Bu sorudan sonra gittikçe görülerin daha detaylı olduğunu fark ettim. Son gördüğüm görüde mekânı hala algılayamıyordum ancak sesler artık düzgün gelmeye başlamıştı. Arada hala bilinmediğim yerlerde olduğumu hissediyordum ancak yine de gittikçe daha detaylı oluyordu:

“Evet, detaylanıyor.”

“Son olarak da şunu sorayım. Bu görüler birbirinin devamı gibi mi ya da birbirleriyle bağlantılı olabilir mi?”

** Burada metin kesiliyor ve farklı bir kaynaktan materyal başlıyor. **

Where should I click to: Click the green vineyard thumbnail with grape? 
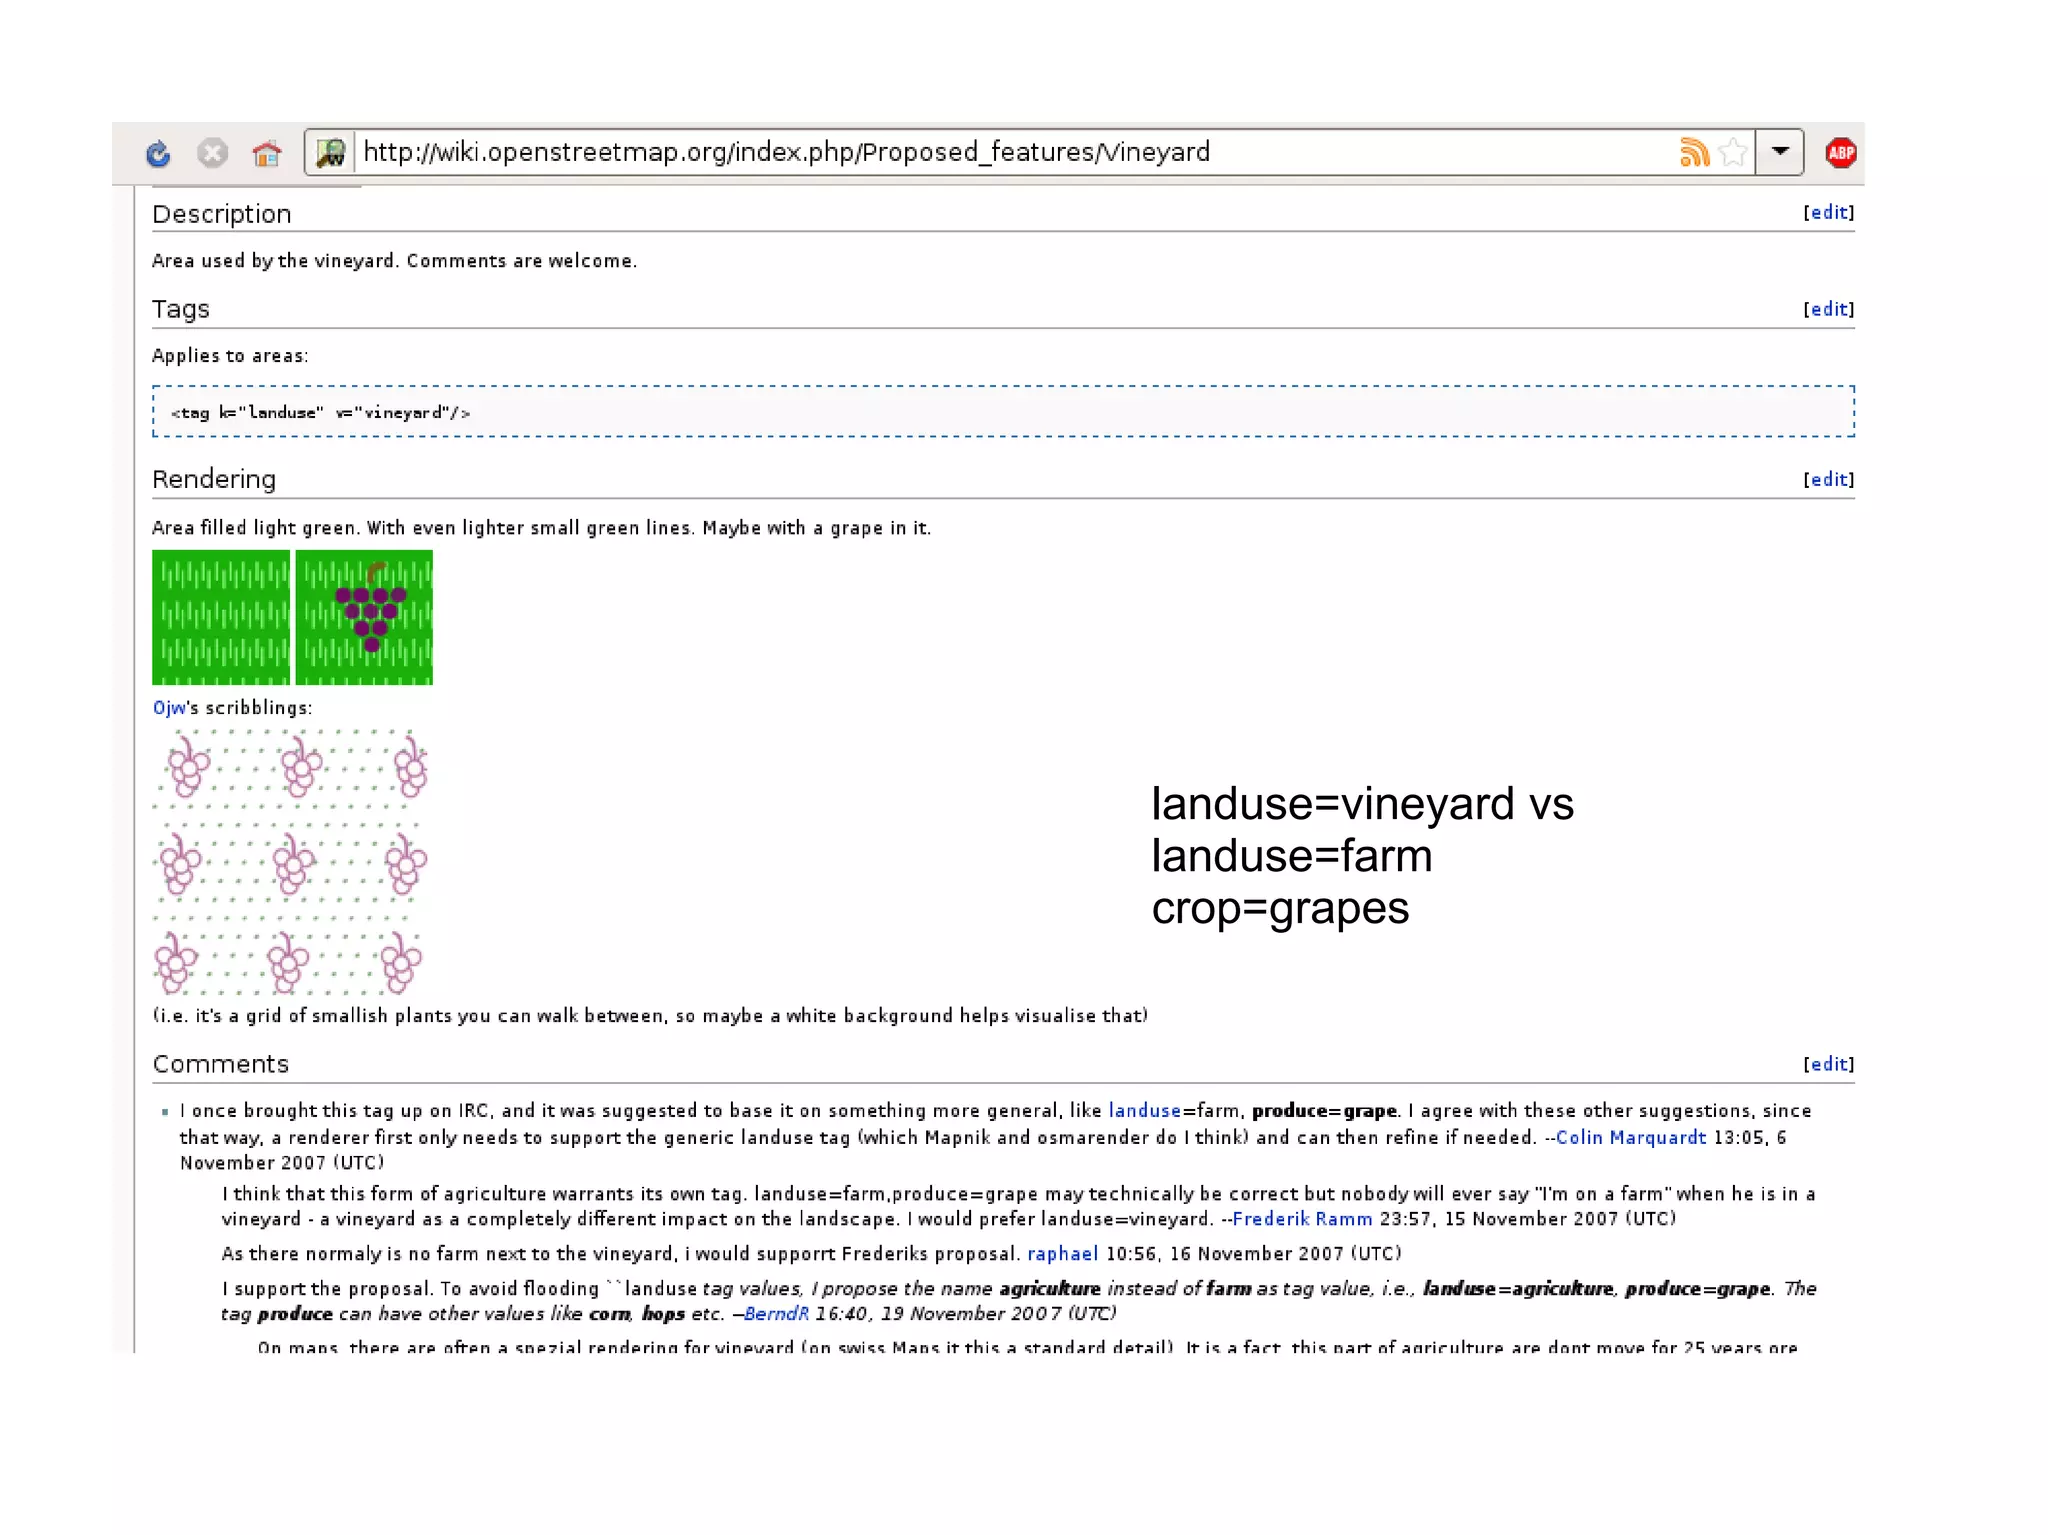pos(364,617)
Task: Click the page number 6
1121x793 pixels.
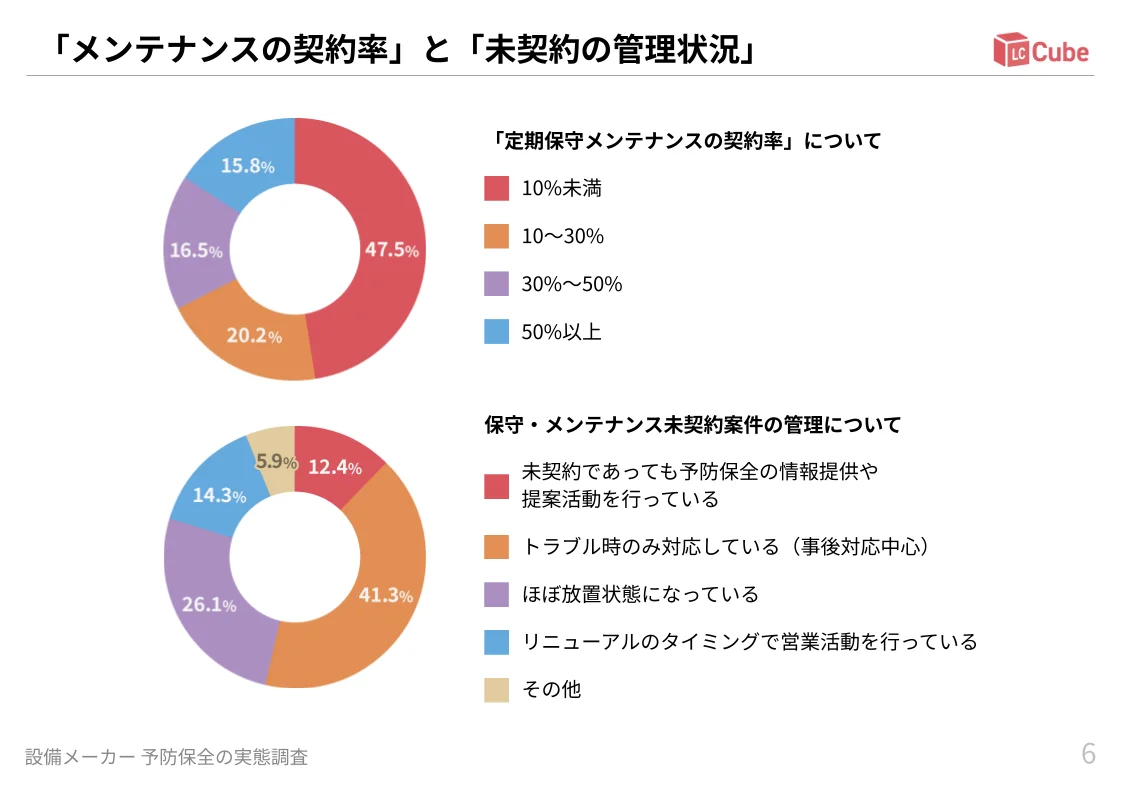Action: pos(1088,754)
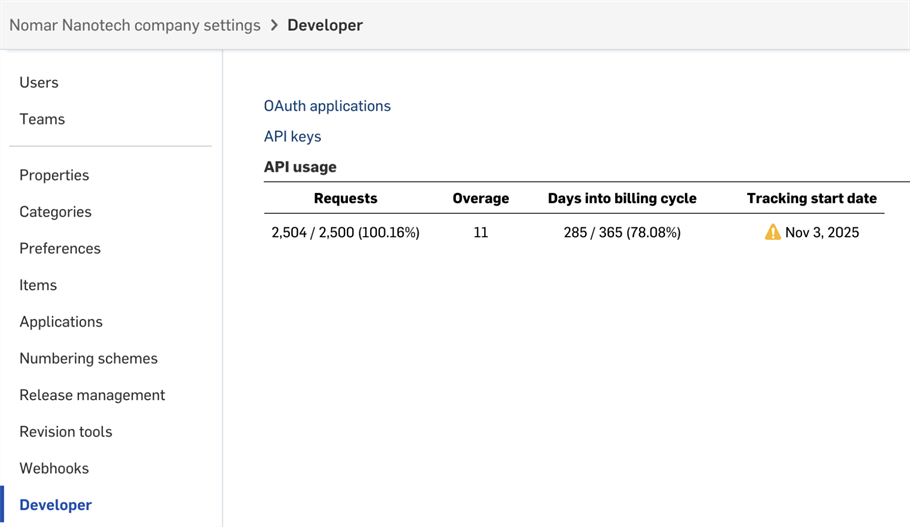Select Revision tools in sidebar

click(x=66, y=432)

Bu düşünceyi şimdiye kadar geliştirmemiştim. Etraflıca hatırlamaya çalıştım. Baştan sona kadar düşündüm. Şaşırtıcı bir şekilde herhangi bir dürtüyle karşılaşmadan düşünebilmiştim. Şu ana kadar detaylı düşünmeme sebebim de bu dürtülerden kaçınmak içindi. Artık dürtüler ile alakalı bir problemim yok muydu? Uzun zamandır bu dürtülerle karşılaşmamıştım. Görüler ile alakalı ise sesler genelde benzerdi. Ne zamandan beri algılayabilir olmuştum, bilmiyordum. Fakat zaman geçtikçe daha detaylı ve anlaşılır hale bürünüyorlardı. Bir insana yenildiğime inanamıyordum ama arkeolog doğru söylüyordu:

“Evet, sanırım bağlantılı.”

“O zaman bunlar kesin demeyeyim ama büyük ihtimalle anıların.”

“Muhtemel.”

Arkeolog gerçekten görülerimi yorumlamamda yardımcı olmuştu. Malle için de benim için de birçok konuda yardım etti. Neydi adı? Conrad? Evet. Oldukça faydalı birisine dönüşüyordu. Malle’ye baktığımda o da bu düşünceleri doğru bulmuş gibi duruyordu. Bu arada Conrad benden başka bir şey bekliyor gibiydi. Ne beklediğini anlamıştım ve uygulamaya geçtim:

“Teşekkür ederim, Conrad.”

Conrad şaşırmış görünüyordu. Malle araya girdi:

“Bay Conrad? Size teşekkür etmesine mi yoksa isminizle hitap etmesine mi şaşırdınız?”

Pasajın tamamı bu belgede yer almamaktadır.